Gatsby.js Remark Color Highlight

A plugin which highlights hex code colors on your Gatsby.js site.


I was writing an article with many hex code colors inside, and something was off. As a programmer and therefore spending mass time in coding editors, I realized that my site didn't highlight color codes in their respective colors, as my IDE does.

So #FFBE0B would be a meaningless string (could you imagine the color, any color, if it was standard black text on a white background?), without any information what it means. Color highlighting is a beneficial feature, because it gives an immediate and precise understanding of an artificial token, that you can't possibly comprehend.

After finding that there is no color highlighting plugin for Gatsby.js, which this site is running on, I started coding.

Update: At this moment in time my site does not run on Gatsby.js any more, so I've extracted the color-wrapping functionality into a small utility function and am running it manually on the content.

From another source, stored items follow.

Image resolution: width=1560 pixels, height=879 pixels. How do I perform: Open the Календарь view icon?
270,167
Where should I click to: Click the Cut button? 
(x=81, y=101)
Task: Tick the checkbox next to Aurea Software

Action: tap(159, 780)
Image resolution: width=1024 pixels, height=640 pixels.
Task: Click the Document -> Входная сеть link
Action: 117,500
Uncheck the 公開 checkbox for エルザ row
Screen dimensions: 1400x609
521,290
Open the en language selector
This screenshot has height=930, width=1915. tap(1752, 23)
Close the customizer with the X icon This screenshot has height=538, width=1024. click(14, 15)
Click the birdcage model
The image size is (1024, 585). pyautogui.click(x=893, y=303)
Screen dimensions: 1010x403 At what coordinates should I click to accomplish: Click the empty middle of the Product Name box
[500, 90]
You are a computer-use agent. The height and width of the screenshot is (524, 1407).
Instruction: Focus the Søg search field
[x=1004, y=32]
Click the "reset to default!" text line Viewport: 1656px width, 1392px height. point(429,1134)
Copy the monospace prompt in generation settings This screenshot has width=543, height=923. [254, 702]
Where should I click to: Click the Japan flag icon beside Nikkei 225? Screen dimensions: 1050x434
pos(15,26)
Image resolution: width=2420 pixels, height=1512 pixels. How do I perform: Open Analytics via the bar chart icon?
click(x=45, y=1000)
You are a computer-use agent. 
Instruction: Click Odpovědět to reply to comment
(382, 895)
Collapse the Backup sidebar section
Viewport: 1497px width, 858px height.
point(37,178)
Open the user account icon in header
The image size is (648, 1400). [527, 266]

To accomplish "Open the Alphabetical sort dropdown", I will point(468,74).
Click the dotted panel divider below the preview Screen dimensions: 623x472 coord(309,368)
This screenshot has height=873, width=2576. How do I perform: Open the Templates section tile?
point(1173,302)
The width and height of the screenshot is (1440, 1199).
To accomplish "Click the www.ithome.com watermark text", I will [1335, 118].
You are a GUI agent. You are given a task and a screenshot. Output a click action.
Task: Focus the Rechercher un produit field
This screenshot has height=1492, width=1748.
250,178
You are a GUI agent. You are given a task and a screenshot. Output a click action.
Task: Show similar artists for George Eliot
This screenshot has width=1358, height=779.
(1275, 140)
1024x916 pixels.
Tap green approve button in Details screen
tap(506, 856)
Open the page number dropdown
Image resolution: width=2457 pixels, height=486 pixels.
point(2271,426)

I'd share the function with you, but I don't think it's of any value to you, because of the very specific way I integrated it into my site.

Solution and Development

The plugin itself is not the only product that resulted from my findings. As this was project was an opportunity to learn something new, I also documented my learning path as a tutorial on developing Gatsby plugins.

Technically speaking, the plugin traverses through the Abstract Syntax Tree (AST), which is the data tree being created by Remark from Markdown, and wraps all occurrences of hex codes in a wrapper element.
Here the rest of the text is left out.